On a recent call from Brussels, the artist Ana Prvački was preparing to give a presentation on Ana Aslan, a Serbian physician whose anti-aging formula was so sought-after that John F. Kennedy and Elizabeth Taylor broke Cold War diplomatic norms to dab themselves with the miracle cream. “It would be the equivalent of flying to North Korea to get some anti-aging treatment,” says Pvrački. “I really like the idea that vanity is stronger than ideology.”   

Pvrački herself demonstrates an impulse to break social contracts. In 2007 she “laundered money” in a UBS bank lobby, purifying bank notes with a wet-wipe one by one. Now working with Google on a top-secret app, she voices her skepticism of technology: “[The work] acknowledges the side effects of over-stimulating technology. I think everybody feels [it].”

Like that of Cindy Sherman or Yoko Ono, Pvrački’s practice meets society’s glare head-on. (See: the performance piece DIY Chivalry, in which Pvrački disrobes as a form of reverse-chivalry).Prvački showed gumption from an early age—even as a chronically ailing child living between Serbia and Romania: She says she was cured of her mysterious sickness when, after discovering the flute, she willed herself to be well enough to take lessons. “You cannot start it until you’re ready; until your mouth and teeth are formed,” she says. 
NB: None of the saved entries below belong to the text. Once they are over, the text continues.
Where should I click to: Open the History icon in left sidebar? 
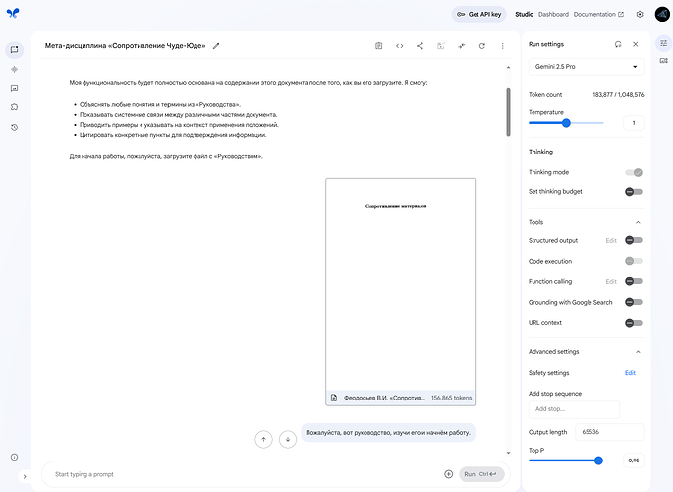15,127
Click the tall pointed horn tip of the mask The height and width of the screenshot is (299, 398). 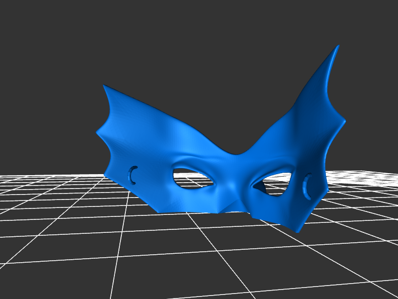click(x=337, y=49)
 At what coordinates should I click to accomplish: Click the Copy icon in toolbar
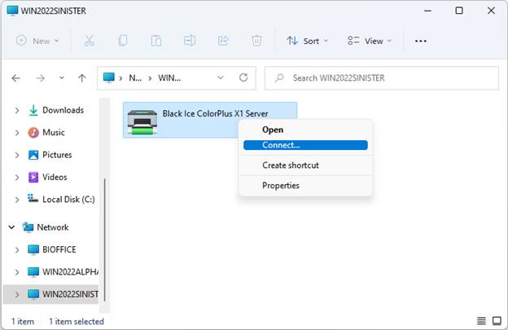coord(122,41)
While she no longer plays, the instrument has informed her artistic sensibility—that of a Pan-like trickster, dancing in the margins. “In Greek mythology, the flute is very much about the half human, half animal—a sexy beast, in a way, and in the Hindu mythology, Krishna is the flute player. There’s always this connection between sound and creation, but I think there’s a lightness to it. And [that’s] the reason I was so enamored by it.” 

But if a bedridden child in Romania (Dracula’s birthplace, after all) who finds a flute to cure her illness sounds fairytale-esque, the villain of Pvrački’s early life was the country’s dictator, Nicolae Ceaușescu. “Ceaușescu was kind of insane,” says Pvrački of the communist despot. “He was a hardcore dictator.” Pvrački was raised in a bohemian haven. “I always joked that I had no choice but to be an artist. Both of my parents were artists and they would have disowned me [otherwise],” she says. 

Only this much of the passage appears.